Note: Diabetes Medscheck with counselling on side effect profile and referral to healthcare team for annal cycle of care.

  • Cardiac failure
  • Saxagliptin

Experience in NYHA class III-IV is still limited. In the SAVOR trial a small increase in the rate for hospitalisation for heart failure was observed in the saxagliptin treated individuals compared to placebo, although a causal relationship has not been established. Additional analysis did not indicate a differential effect among NYHA classes.  Caution is warranted if saxagliptin /dapagliflozin is used in those who have known risk factors for hospitalisation for heart failure or moderate to severe renal impairment. Individuals should be advised of the characteristic symptoms of heart failure, and to immediately report such symptoms.

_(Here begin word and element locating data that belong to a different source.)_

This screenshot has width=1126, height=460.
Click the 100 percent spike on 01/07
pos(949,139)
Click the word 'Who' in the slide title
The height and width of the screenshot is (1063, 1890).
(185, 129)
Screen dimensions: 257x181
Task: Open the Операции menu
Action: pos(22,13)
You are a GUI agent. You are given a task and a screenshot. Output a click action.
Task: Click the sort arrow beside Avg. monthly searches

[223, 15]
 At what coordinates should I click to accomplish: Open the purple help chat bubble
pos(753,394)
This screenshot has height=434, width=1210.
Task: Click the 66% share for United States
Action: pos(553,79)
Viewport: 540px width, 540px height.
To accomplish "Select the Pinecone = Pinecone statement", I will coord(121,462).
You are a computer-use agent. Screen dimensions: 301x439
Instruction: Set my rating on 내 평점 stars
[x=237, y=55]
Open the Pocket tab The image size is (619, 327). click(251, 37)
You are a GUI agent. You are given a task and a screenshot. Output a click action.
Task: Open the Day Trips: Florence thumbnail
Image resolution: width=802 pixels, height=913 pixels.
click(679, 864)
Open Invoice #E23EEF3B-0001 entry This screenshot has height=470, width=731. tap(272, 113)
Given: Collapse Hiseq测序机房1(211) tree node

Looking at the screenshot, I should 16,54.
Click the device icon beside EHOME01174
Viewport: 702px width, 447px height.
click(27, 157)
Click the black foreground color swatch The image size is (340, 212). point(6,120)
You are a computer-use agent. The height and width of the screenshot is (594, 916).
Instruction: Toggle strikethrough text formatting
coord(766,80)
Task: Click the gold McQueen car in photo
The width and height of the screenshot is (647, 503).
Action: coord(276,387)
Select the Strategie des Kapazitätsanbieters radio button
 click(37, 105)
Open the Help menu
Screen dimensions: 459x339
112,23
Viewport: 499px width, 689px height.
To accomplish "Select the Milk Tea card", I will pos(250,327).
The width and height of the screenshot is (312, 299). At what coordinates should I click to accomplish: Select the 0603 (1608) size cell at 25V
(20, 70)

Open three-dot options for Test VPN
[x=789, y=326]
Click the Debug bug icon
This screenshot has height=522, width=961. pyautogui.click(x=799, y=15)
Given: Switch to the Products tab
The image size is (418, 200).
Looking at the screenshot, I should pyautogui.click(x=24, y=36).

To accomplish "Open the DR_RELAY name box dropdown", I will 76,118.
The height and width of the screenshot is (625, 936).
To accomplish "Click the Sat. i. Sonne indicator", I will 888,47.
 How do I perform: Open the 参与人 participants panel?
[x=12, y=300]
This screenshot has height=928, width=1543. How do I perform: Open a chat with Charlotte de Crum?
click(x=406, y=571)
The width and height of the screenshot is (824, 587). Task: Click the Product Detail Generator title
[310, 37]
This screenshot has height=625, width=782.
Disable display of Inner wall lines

Note: Diabetes MedsCheck with counselling on side effect profile and referral to healthcare team for annal cycle of care.

  • Dapagliflozin

Experience in NYHA class I-II is limited, and there is no experience in clinical studies with dapagliflozin in NYHA class III-IV.

  • Arthralgia

Joint pain, which may be severe, has been reported in post marketing reports for DPP4 inhibitors. Individuals experienced relief of symptoms after discontinuation of the medication and some experienced recurrence of symptoms with reintroduction of the same or another DPP4 inhibitor. Onset of symptoms following initiation of drug therapy may be rapid or may occur after longer periods of treatment. If an individual presents with severe joint pain, continuation of drug therapy should be individually assessed.

Note: Diabetes MedsCheck with counselling on side effect profile.

  • Combinations not studied.

Saxagliptin /dapagliflozin has not been studied in combination with glucagon like peptide 1 (GLP-1) analogues, insulin, and insulin secretagogues, such as sulfonylureas.

  • Lower limb amputations
  • Dapagliflozin

In one long-term clinical study with another SGLT2 inhibitor, an increase in cases of lower limb amputation (primarily of the toe) has been observed. The medicine in that study is not dapagliflozin. However, it is unknown whether this constitutes a class effect. It is important to regularly examine the feet and counsel all those with diabetes on routine preventative footcare.


Note: Diabetes MedsCheck with counselling on side effect profile and referral to healthcare team for annal cycle of care.